Oneline and its predecessor incarnations have been running tests of the technology in Germany since early 1999. Those have been working well, although download speeds have averaged only a little faster than the speediest dial-up modems, Healey said.

That's largely due to the limitations of the cable modem equipment used for those early tests, Healey added. With hardware designed specifically for the powerline network, those speeds could be boosted by tens or hundreds of times, powerline researchers say.

Even if the system does work in Europe, it could prove to be a difficult transition for it to work in the United States, where the electrical system presents more hurdles.

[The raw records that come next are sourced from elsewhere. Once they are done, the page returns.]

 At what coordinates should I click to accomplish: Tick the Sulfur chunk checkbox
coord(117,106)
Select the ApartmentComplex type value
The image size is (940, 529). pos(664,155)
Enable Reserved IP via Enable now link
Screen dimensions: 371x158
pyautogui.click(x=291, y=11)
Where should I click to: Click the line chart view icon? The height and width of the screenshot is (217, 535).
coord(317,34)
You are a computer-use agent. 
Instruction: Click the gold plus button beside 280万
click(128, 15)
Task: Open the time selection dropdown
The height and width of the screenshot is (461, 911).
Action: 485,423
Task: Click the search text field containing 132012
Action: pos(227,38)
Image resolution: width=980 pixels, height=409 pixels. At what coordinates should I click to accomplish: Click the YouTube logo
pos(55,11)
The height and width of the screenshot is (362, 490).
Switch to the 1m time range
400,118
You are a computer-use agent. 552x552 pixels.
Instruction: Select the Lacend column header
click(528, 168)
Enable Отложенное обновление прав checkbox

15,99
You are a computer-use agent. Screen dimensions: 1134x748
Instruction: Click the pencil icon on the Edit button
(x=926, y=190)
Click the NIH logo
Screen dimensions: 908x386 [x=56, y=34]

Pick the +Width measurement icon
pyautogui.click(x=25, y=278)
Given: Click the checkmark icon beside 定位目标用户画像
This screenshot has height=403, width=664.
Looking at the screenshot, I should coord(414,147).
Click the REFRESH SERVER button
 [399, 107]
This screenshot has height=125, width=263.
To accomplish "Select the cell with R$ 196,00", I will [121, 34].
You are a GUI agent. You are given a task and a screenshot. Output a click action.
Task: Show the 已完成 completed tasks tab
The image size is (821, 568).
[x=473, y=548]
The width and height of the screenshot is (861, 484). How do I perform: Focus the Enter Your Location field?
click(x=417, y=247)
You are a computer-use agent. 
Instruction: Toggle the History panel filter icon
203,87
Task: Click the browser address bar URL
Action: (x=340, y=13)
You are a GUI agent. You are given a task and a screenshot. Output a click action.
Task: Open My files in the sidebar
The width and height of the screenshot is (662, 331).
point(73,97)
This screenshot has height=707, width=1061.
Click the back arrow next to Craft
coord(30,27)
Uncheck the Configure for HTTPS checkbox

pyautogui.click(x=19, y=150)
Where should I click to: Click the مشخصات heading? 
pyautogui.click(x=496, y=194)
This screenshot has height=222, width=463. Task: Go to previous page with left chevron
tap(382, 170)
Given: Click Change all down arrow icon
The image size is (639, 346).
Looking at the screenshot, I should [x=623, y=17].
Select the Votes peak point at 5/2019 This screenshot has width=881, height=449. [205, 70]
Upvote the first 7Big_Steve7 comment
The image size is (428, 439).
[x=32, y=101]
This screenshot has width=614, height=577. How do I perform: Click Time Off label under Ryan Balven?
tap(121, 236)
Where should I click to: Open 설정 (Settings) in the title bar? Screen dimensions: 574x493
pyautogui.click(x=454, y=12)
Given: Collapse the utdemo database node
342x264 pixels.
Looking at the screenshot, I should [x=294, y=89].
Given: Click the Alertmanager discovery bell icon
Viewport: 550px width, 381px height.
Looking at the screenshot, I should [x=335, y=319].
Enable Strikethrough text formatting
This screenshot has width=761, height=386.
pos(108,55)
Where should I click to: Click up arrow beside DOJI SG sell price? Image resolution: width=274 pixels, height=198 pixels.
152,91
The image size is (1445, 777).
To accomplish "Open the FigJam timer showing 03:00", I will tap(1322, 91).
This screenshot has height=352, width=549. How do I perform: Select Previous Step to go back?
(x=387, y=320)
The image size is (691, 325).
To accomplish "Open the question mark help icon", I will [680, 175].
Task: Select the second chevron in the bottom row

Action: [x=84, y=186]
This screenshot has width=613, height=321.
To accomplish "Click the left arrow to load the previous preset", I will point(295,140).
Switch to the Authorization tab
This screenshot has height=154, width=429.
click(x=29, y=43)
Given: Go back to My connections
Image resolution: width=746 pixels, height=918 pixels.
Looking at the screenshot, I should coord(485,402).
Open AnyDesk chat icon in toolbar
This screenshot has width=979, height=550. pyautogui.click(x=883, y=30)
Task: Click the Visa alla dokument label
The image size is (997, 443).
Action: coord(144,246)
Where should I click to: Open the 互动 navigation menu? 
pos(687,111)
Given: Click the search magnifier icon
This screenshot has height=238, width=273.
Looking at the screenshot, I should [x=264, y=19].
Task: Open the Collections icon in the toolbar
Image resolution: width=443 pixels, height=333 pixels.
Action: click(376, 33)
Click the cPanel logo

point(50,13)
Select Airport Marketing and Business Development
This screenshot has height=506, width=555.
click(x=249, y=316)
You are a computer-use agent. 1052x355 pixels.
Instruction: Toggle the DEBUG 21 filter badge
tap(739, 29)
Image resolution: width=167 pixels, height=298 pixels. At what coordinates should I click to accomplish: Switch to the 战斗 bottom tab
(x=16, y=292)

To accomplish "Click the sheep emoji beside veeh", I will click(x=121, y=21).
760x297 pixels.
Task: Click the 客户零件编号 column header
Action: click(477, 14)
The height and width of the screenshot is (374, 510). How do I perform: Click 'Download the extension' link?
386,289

A trial project in the United States would substantially solidify the company's market position, Healey said.

"We'd like to get a smaller trial off the ground in the States," Healey said. "It should be simple to demonstrate, so people understand this is a viable technology."

The company is now talking to telecommunications providers in the United States looking for partners, and at least one of the large long-distance companies has expressed an interest, Healey added.

Also working in the United States is dark horse Media Fusion, a Texas start-up that says it has done the basic science on a radically new kind of power line communications technology allowing transmissions on the scale of 2.5 gigabits per second, or about a thousand times faster than a cable modem.

The company was recently awarded a patent on its technology, and says it is looking to demonstrate the transmission of high-definition television signals (HDTV) over the electrical network by early summer along with Dallas, Texas-based TV conglomerate Belo. Belo senior vice president Skip Cass said today that his company is in talks with Media Fusion, but that plans for the test have not been solidified.

The industry will be watching the results of the tests. The company has not yet publicly demonstrated its technology, leading some in the industry to view its claims with considerable skepticism.